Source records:
========
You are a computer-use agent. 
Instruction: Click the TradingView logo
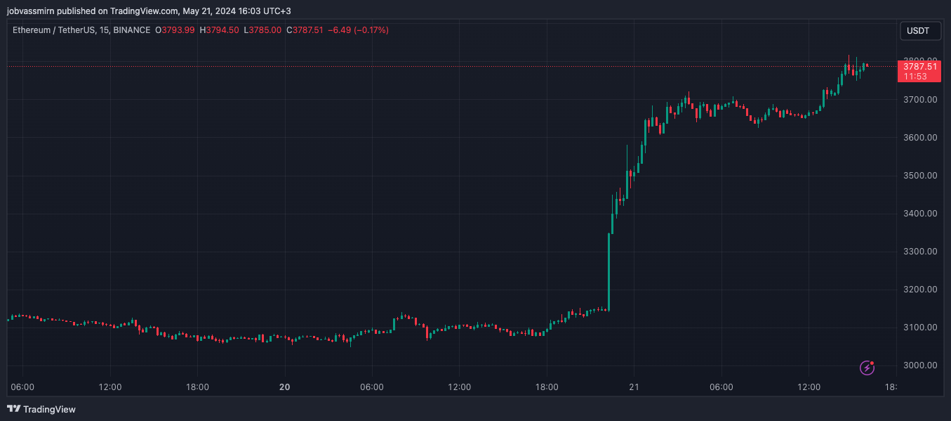coord(41,409)
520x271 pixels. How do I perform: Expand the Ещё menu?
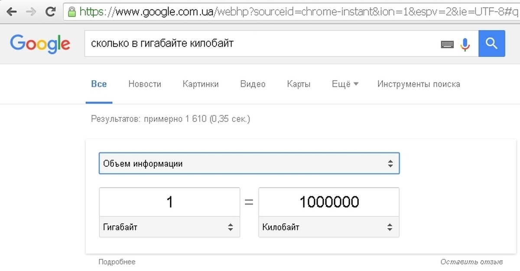345,84
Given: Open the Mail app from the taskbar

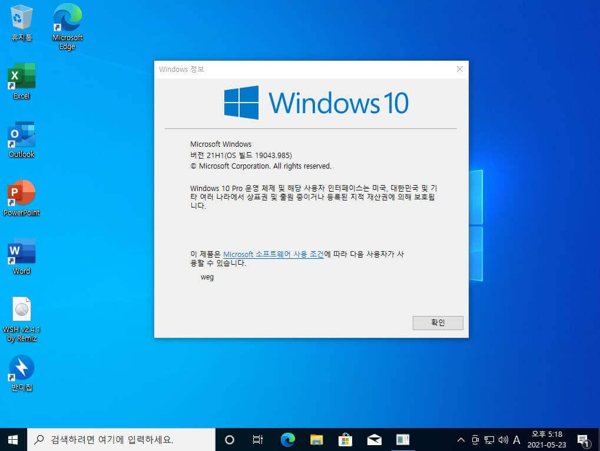Looking at the screenshot, I should [x=374, y=440].

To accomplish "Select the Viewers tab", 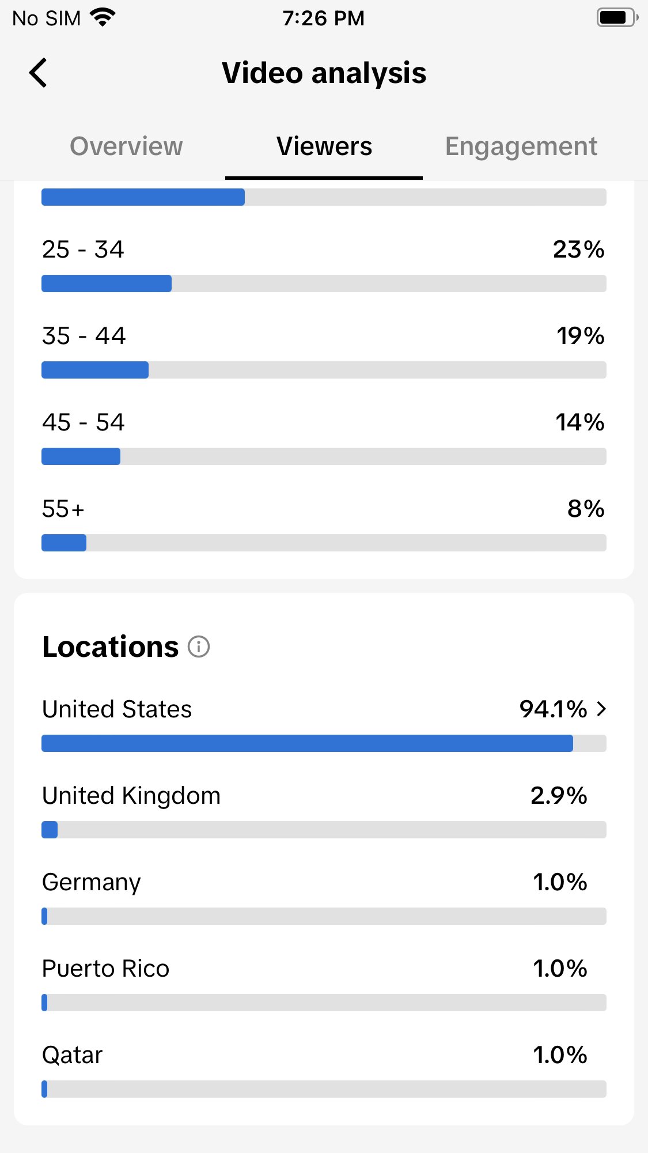I will click(x=324, y=146).
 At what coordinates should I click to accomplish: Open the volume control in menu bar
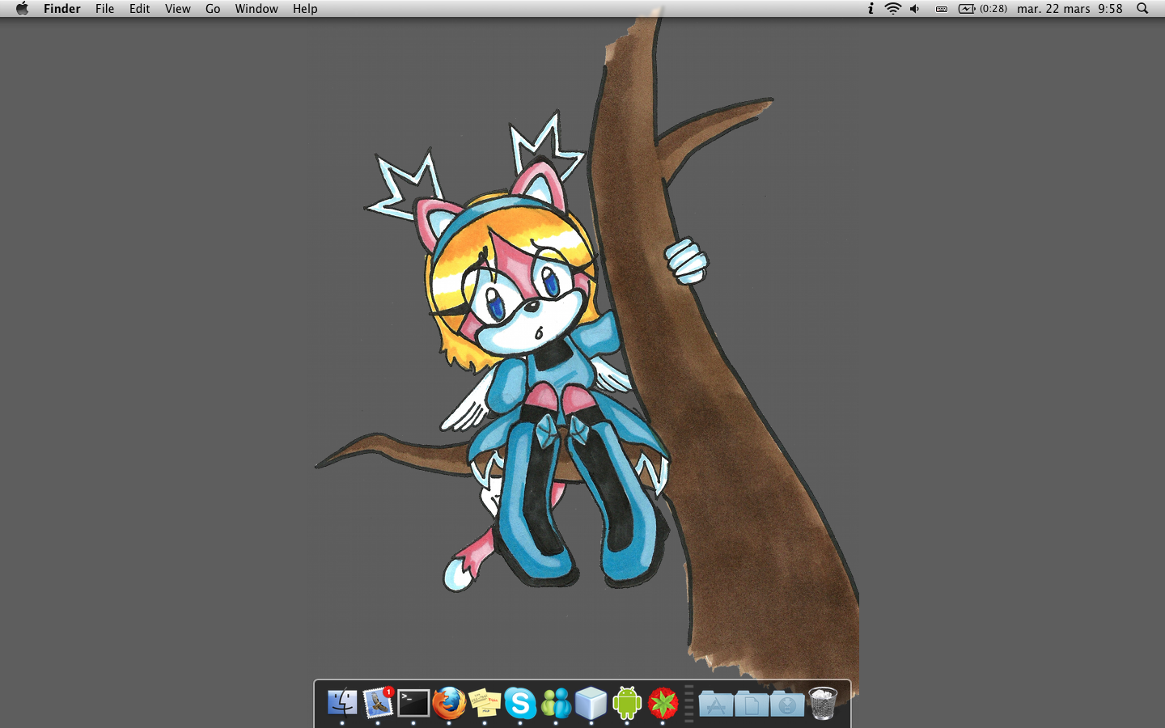[915, 9]
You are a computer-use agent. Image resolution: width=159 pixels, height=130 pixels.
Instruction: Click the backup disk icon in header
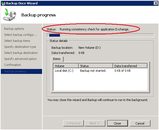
========
## THE PROBLEM
Write the lines from the line containing "At what coordinates" through the last line of the data out again exactly, and only those lines; pictures stay out.

## SOLUTION TO THE EXERCISE
 At what coordinates should I click to accomplish: Open the volume control in menu bar
[915, 9]
You are a computer-use agent. Image resolution: width=159 pixels, height=130 pixels.
Instruction: Click the backup disk icon in header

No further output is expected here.